> **EXCERPT**:
=== Begin Enclosure ===

Back in October, I wrote that the short-term prospects for Lake Park's infrastructure were grim, and that the long-term implications for its future didn't seem much brighter. I thought, looking back, that the tone of that piece was perhaps unduly bleak; I have seen in recent months, for instance, the floodwaters recede from the main paved roadway bisecting the park, enough to allow for easy access by motor vehicles.
Forgive me for not capturing the current state of the road on film, as my camera is currently uncooperative. But if you click back to that October entry, you'll note that the road was almost completely underwater beyond the turn-off to the playground. Currently (as of January 8), the water is gone from all but the shoulders where the road dips close to the lakes on either side. The ground alongside the road is completely saturated still, in places resembling a quicksand-like morass, and denying access to benches, dirt trails, and other lakeside nooks off the "beaten path."
The pavement looks faded and dry and cracked, and as if covered with a thin layer of white dust. A ranger at the front gate informed me that some potholes caused by the flooding were repaired, but more may appear in the future, as the full extent of destabilization isn't known.

=== End Enclosure ===

> **WORK INSTRUCTION 1**:
In the Lake Park post, why does the writer now think the October piece was unduly bleak? Explain in one to three sentences.
> **WORK INSTRUCTION 2**:
Please carry on the Lake Park post from its last sentence.

Dataset entries
=== Begin Enclosure ===

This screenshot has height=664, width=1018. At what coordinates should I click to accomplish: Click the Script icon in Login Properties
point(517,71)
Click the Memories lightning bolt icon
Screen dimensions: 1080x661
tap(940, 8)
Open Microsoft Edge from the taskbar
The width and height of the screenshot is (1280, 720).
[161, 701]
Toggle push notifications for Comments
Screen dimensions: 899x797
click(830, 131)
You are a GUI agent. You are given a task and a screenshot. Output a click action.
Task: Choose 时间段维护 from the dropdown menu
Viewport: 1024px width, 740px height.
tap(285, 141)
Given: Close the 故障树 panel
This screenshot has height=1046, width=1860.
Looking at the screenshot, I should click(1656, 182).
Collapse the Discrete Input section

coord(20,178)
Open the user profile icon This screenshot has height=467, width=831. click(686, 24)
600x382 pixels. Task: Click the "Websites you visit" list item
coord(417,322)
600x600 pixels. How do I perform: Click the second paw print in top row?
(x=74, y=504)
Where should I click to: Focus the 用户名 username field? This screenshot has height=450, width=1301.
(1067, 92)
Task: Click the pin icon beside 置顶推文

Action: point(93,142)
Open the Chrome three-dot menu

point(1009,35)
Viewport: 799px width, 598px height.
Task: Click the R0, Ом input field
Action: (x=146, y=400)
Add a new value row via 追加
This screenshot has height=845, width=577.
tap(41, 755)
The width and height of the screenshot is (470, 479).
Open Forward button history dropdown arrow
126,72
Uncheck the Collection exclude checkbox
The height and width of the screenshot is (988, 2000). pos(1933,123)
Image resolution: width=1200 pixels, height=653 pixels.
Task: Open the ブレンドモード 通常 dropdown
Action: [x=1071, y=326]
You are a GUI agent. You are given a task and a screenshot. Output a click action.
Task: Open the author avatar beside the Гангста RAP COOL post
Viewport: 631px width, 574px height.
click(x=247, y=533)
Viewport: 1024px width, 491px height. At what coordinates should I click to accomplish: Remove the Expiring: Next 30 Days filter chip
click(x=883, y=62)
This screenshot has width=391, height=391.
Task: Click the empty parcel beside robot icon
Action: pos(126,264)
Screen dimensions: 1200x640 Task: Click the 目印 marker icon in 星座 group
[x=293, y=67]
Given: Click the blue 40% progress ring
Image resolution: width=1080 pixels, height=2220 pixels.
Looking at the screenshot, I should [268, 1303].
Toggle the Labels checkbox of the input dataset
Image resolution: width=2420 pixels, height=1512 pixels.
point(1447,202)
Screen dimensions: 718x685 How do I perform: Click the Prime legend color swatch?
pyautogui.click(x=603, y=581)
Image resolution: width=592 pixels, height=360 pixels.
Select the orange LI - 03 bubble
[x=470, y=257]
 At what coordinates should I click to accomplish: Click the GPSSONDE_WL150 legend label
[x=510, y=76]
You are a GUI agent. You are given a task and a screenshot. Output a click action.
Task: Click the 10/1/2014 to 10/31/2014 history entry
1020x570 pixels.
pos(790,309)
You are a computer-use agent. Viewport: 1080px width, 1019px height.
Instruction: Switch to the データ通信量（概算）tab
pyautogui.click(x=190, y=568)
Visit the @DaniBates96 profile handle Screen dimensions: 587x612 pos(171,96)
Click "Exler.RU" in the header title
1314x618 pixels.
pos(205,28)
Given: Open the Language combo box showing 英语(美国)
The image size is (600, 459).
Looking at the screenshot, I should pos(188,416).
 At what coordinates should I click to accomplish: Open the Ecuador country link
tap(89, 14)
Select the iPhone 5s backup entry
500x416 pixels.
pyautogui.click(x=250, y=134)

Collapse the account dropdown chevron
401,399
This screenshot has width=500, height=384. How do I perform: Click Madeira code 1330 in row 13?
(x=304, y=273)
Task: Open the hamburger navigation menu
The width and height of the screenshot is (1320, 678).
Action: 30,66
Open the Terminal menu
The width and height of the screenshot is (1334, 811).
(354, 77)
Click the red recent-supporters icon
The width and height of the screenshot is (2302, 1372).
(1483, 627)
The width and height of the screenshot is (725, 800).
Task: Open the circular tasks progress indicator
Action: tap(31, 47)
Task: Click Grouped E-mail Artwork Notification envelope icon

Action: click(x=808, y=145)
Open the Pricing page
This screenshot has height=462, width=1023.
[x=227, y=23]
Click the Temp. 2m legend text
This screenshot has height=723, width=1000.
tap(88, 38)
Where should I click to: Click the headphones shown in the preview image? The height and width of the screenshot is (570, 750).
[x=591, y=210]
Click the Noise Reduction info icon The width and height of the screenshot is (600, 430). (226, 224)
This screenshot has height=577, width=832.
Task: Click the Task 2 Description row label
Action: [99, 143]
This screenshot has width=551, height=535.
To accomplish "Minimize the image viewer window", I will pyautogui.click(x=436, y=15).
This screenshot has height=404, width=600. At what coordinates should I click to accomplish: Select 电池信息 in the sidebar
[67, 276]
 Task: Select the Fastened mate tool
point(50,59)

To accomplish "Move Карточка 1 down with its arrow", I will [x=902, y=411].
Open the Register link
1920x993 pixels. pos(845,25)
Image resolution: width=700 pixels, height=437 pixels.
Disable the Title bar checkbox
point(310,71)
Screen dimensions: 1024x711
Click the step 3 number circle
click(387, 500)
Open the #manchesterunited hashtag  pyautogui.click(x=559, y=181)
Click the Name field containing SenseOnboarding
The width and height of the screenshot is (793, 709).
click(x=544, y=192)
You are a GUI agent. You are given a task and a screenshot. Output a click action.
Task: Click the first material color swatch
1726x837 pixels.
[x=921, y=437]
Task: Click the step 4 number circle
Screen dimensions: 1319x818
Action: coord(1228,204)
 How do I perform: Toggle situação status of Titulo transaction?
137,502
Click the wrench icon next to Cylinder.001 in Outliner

=== End Enclosure ===

> **EXPECTED ANSWER 1**:
In recent months the writer has seen the floodwaters recede from the main paved roadway that bisects the park. They have receded far enough to allow easy access by motor vehicles.

> **EXPECTED ANSWER 2**:
While the improved conditions are certainly welcome, especially in this cooler, dryer season, the coming months do not bode well for the road. I know, I'm sliding back into this pessimistic, ominous mode, but it's difficult to see how conditions won't be worse by June or July. The ranger I spoke to cited the presence of St. Joseph's Hospital on Van Dyke Road, and the effect of its massive asphalt parking lots on drainage within Lake Park, essentially the same diagnosis I received from another ranger last fall. Ongoing difficulties with the city of St. Petersburg (which curiously owns the land the park sits on), and their reluctance to use pumps to drain the water were mentioned also.
Looking at the big picture, no one seems to know exactly how the situation will develop, only that the roads will almost certainly be re-flooded once the rains start in earnest.
So, it was nice to see the roads cleared and (relatively) dry. It was a beautiful Sunday in the park in Northdale (in January, no less!). Regardless, my brain can't help but "drift" toward the summer months and lament that, as the days heat up, the water will most surely rise - and put Lake Park back in the same predicament it faced last fall.